A while ago I wrote about all the new language features of C# 3.0 and it occurred to me that I’d left out a chunk about Lambdas. With LINQ being such an important part of C#3.0 that seems like a terrible omission, so I’m going to make up for it now.
The easiest way to think about a lambda is that it is a short form of anonymous methods that were introduced in C#2. However, you can also use lambdas to create expression trees (I’ll come to those in more detail in another post, for the moment, I’ll be concentrate on using lambdas for creating anonymous methods).
Basic Structure
A lambda that looks like this
(i) => 123 + i
^^^ ^^ ^^^^^^^
(1) (2) (3)
is compiled to an anonymous method
delegate (int i) { return 123+i; }
^^^^^^^ ^^^^^^^^^^^^^
(1) (3)
The first part of the lambda (1), in the brackets, declares the parameters. The brackets are, incidentally, optional if there is only one parameter. The type is inferred so you don’t have to explicitly declare it as you would have to do with an anonymous method. However, if the compiler cannot infer the parameter type then you will have to declare it explicitly:
(int i) => 123 + i
The second part (2) is pronounced “goes to” and does not really have an equivalent with an anonymous method, although you could argue that it is the equivalent of the delegate keyword.
The third part (3) is the expression or statement. In a lambda expression the return is implicit so it does not need to be declared. It can also contain a number of statements enclosed in separated by semi-colon, but in that case it cannot be used to create expression trees and you must explicitly have a return statement if there is something being returned.
delegate void DisplayAdditionDelegate(int i, int j);
DisplayAdditionDelegate add = (i, j) =>
{ Console.WriteLine("{0} + {1} = {2}", i, j, i+j); };
add(2, 5);
// Output is: 2 + 5 = 7
Framework assistance
The .NET Framework provides a number of predefined generic delegate types that can be used with lambdas in order that is is easy to refer to them and pass them around.
Each of these contains a generic list of parameter types and finally the return type, or if there are no parameters just the return type.
The delegates with a return type are defined as:
public delegate TResult Func<TResult>()
public delegate TResult Func<T, TResult>(T arg)

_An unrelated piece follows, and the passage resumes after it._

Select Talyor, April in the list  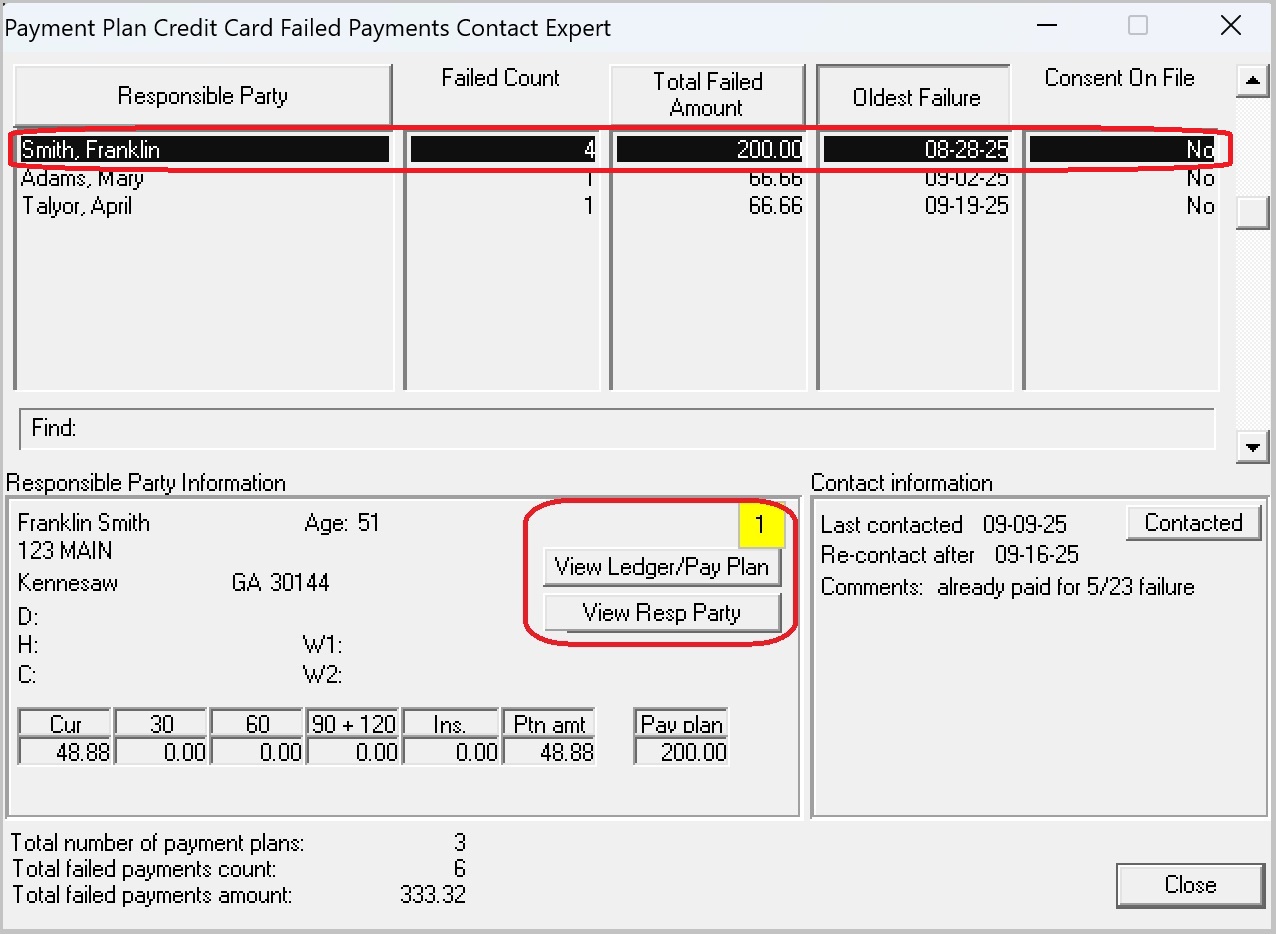[x=77, y=207]
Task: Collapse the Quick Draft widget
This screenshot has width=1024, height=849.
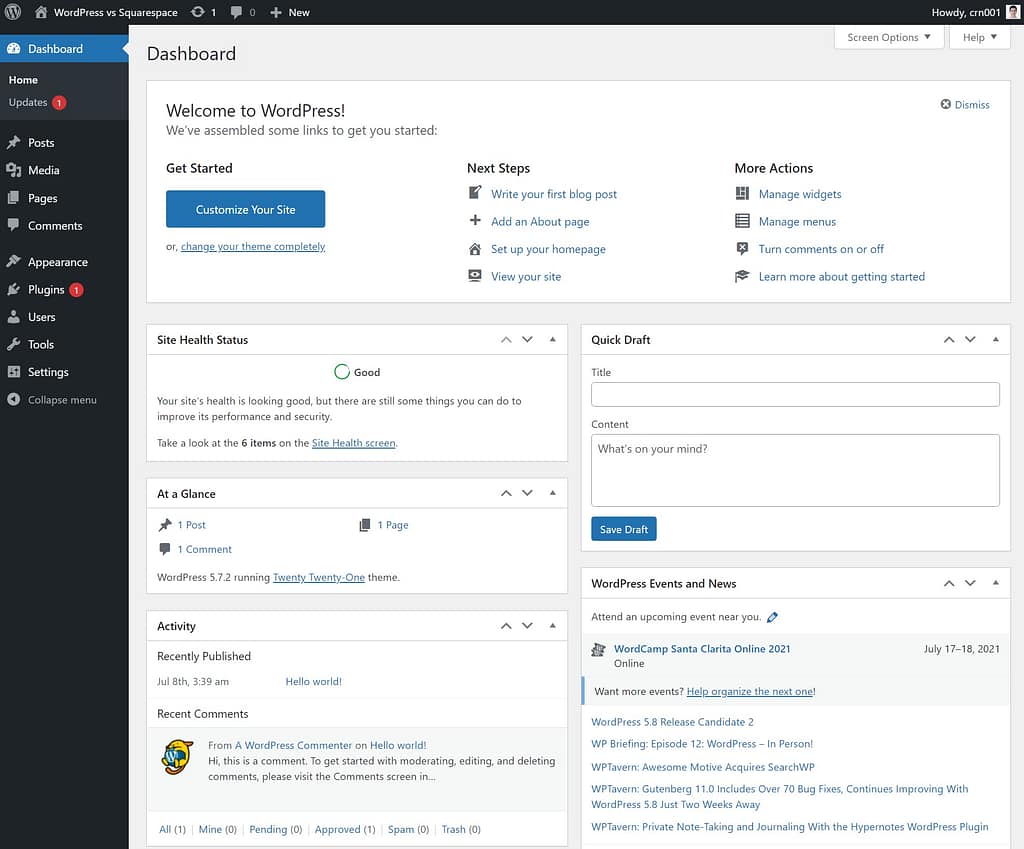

public delegate TResult Func<T1, T2, TResult>(T1 arg1, T2 arg2)
public delegate TResult Func<T1, T2, T3, TResult>(T1 arg1, T2 arg2, T3 arg3)
public delegate TResult Func<T1, T2, T3, T4, TResult>(T1 arg1, T2 arg2, T3 arg3, T4 arg4)
The delegates without a return type are defined as:
public delegate void Action<T>(T obj)
public delegate void Action<T1, T2>(T arg1, T2 arg2)
public delegate void Action<T1, T2, T3>(T arg1, T2 arg2, T3 arg3)
public delegate void Action<T1, T2, T3, T4>(T arg1, T2 arg2, T3 arg3, T4 arg4)
You can then uses these delegates to represent an appropriate method without having to create a custom delegate type – for most purposes they are quite sufficient.
Outer variables
Outer variables are variables that the lambda can use that are defined in the method that defines the lambda.
int j = 25;
Func<int, int> function = i => 100 + i + j;
j = 75;
int result = function(50);
// result == 225
As you can see in the above example the value of j is not evaluated at the point the lambda is declared, but at the point it is invoked. The lambda is able to keep a reference to j even although it was declared in a different scope. The same is true if the lambda is eventually invoked from a different scope block altogether. For example, if it has been passed out of the method in which it is declared.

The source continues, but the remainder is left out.